▸ **Task goal**
Only one stretch of the records below should be repeated. It starts with the line containing "Task: Click the Post heading at top" and goes on through the line containing "The width and", exactly as written.

▸ **Source material**
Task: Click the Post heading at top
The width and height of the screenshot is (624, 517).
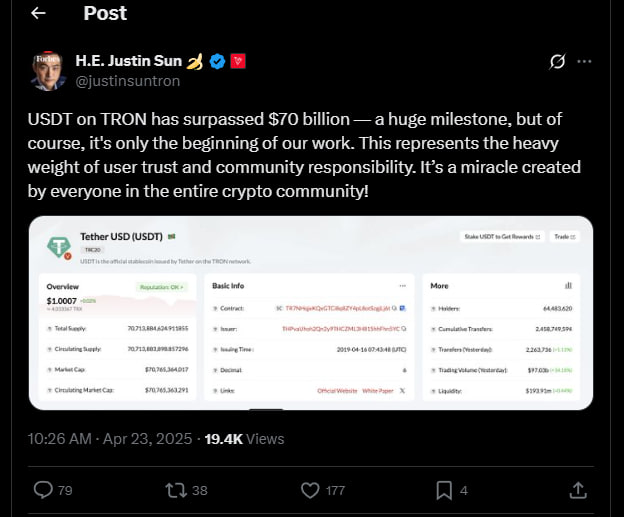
* * *
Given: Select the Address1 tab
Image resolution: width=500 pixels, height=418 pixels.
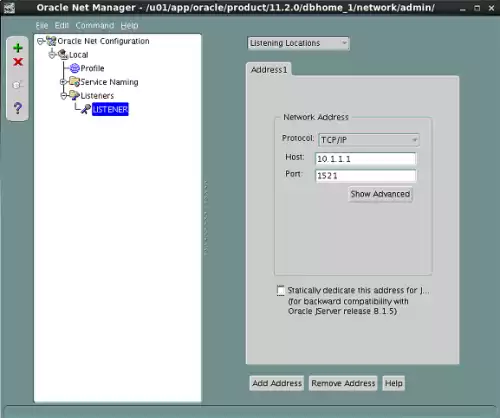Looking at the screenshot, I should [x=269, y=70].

▸ **Written solution**
Task: Click the Post heading at top
The width and height of the screenshot is (624, 517).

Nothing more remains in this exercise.